≡ Menu

Quotation of the Day…

… is from page 186 of Benn Steil’s and Manuel Hinds’s great 2009 book, Money, Markets & Sovereignty (footnotes excluded):

It is quite difficult to believe that the downward rigidity of wages could have played a major role in the escalation of unemployment during the Great Depression.  It is reasonable to surmise that people would refuse to see their salaries reduced (in the same job or through a change in jobs) if the probability of getting another job with the same salary was high.  Yet such refusal sounds unrealistic when, as was the case in the United States in the 1930s, the unemployment rate was on the order of 15% to 25%, and when the unemployed had to stand in line with their families just to get some charity soup.  The testimonies of people living through these times do not talk of people refusing to work at the prevailing wage.  On the contrary, people talk about their desire for work at any wage.
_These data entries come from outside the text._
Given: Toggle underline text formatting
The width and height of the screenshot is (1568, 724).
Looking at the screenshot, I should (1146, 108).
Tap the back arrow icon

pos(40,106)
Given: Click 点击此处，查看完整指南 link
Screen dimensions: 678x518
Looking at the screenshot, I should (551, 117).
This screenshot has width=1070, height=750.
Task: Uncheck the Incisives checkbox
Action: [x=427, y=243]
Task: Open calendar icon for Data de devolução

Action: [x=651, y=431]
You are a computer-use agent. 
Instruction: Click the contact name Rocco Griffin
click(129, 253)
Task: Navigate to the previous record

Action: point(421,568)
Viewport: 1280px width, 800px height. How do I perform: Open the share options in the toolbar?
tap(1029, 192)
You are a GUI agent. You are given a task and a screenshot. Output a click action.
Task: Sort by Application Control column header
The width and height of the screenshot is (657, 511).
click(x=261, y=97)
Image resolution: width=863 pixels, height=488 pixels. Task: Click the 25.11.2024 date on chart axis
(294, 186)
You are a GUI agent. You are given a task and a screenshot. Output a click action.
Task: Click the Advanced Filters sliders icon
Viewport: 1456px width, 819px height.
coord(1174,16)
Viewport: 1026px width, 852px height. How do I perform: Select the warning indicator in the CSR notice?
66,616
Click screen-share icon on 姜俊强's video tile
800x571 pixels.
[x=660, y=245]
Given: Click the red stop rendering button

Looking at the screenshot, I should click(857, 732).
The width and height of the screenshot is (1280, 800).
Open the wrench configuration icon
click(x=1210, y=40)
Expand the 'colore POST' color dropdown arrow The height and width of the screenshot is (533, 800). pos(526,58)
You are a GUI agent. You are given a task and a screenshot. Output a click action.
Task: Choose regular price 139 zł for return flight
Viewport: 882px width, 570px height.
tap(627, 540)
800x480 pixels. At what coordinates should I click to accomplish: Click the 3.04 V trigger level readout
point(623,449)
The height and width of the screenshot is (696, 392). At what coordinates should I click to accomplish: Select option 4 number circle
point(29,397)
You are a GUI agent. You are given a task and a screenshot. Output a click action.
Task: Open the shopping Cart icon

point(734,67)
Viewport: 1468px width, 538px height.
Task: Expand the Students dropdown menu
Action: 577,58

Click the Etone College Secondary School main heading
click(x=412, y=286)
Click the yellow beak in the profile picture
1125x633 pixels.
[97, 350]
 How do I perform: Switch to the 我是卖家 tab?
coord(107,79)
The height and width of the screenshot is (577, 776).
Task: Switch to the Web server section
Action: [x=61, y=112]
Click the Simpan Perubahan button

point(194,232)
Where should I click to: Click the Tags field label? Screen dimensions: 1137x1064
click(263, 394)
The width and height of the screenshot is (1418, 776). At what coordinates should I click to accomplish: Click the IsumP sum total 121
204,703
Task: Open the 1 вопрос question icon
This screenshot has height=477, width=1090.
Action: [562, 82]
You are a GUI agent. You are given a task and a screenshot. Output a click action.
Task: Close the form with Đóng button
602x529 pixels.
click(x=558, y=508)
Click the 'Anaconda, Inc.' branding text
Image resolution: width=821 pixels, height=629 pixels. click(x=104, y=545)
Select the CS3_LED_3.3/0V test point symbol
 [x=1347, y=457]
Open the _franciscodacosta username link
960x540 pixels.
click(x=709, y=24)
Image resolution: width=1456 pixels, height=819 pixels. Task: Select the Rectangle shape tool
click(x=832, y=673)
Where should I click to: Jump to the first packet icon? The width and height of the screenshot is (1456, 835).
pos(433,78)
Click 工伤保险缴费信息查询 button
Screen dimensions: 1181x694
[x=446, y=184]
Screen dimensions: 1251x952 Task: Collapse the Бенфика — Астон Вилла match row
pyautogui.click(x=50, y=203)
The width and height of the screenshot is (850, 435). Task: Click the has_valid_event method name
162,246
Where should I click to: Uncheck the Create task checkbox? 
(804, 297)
….  Yet the evidence suggests that the rigidity of nominal wages [between 1929 and 1932] was not the result of workers’ resistance to nominal wage reduction.  Instead, it was business leaders, under great pressure from President Hoover, who refrained from lowering wages even as stock prices, profits, and employment fell.  This policy so delighted Keynes that he wrote a memo to the British prime minister supporting Hoover’s action.  The fact that unemployment fell in Britain while deflation was raging supports the case that political meddling in the United States had more to do with the rise in unemployment than workers opting for near-starvation in preference to lower nominal wages.

We have here yet more evidence and plausible argument that

(1) Herbert Hoover was no devotee of laissez faire during his term in the White House;

(2) popular, ‘of-course-it’s-true’ beliefs are often mistaken (in this case, the belief that wages are naturally sticky downward and that such natural downward stickiness was a major cause of high unemployment in the U.S. in the early 1930s);

(3) J.M. Keynes, for all of his undoubted brilliance, was a lousy economist.  Keynes largely ignored the all-important microeconomic relationships and details and instead devoted his rhetorical skills to giving ancient man-in-the-street economic myths a gloss of faux-science.  (The ancient man-in-the-street economic myth that Keynes glossed so well and so catastrophically for economic science is the one that insists that what matters above all for the health of an economy is the volume and rate of aggregate spending – the correctness of relative prices, the appropriateness of the details of the structure of capital, and the economic and political implications of empowering the state to engage in active fiscal, monetary, and regulatory policies all be damned as insignificant when set beside the alleged overwhelming importance of maintaining aggregate demand at high levels.)